(Dataset excerpts)
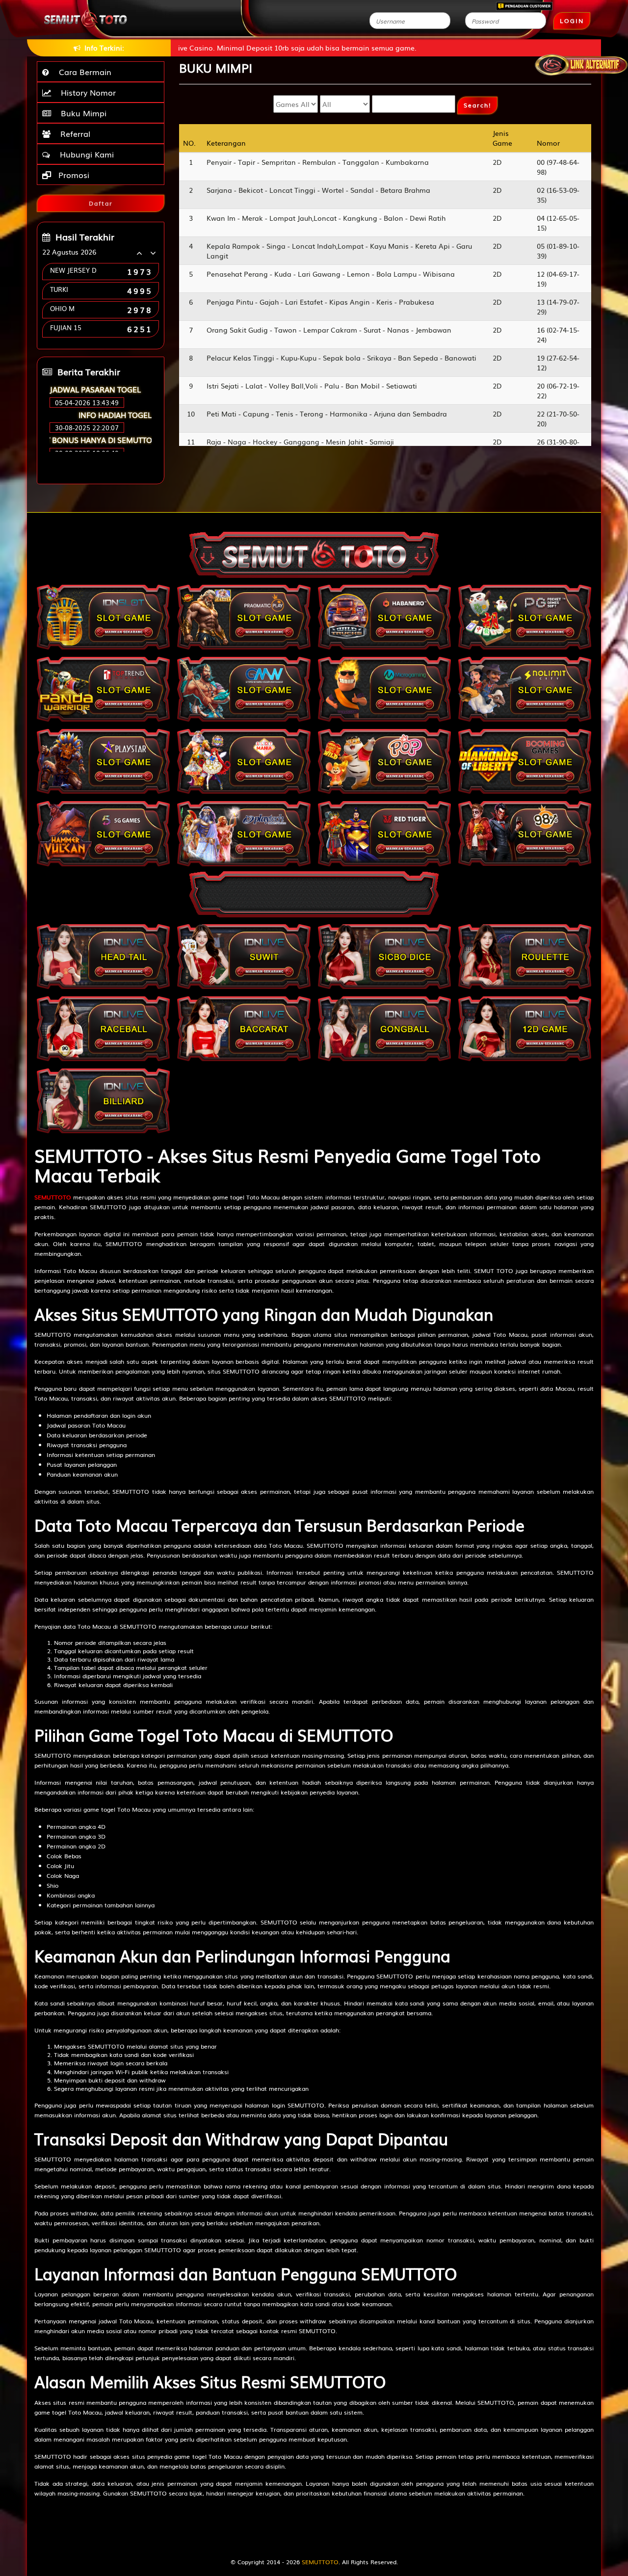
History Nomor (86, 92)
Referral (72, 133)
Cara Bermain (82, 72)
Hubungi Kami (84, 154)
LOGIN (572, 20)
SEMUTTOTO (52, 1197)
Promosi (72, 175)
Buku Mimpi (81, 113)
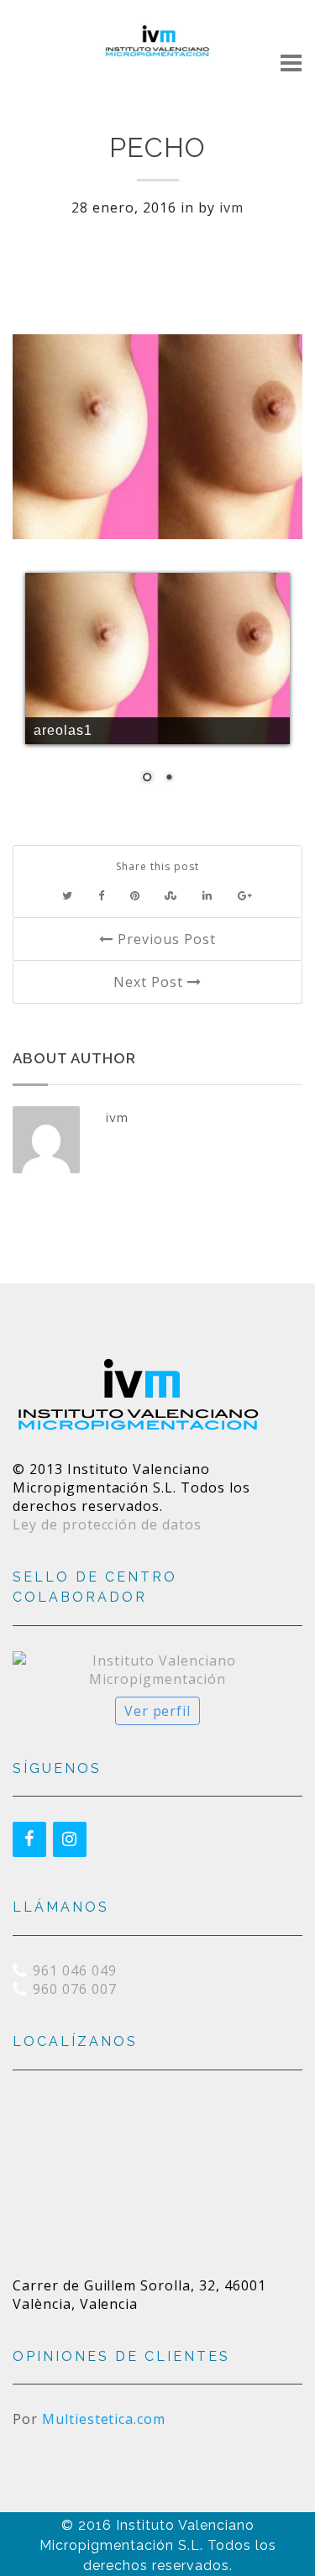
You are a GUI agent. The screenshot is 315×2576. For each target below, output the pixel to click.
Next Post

◆ **Problem details**
What is needed is an exact output of the records above, with every picture left out.

◆ **Output for this task**
History Nomor (86, 92)
Referral (72, 133)
Cara Bermain (82, 72)
Hubungi Kami (84, 154)
LOGIN (572, 20)
SEMUTTOTO (52, 1197)
Promosi (72, 175)
Buku Mimpi (81, 113)
You are a GUI agent. The screenshot is 315×2576. For each target below, output the pixel to click.
Next Post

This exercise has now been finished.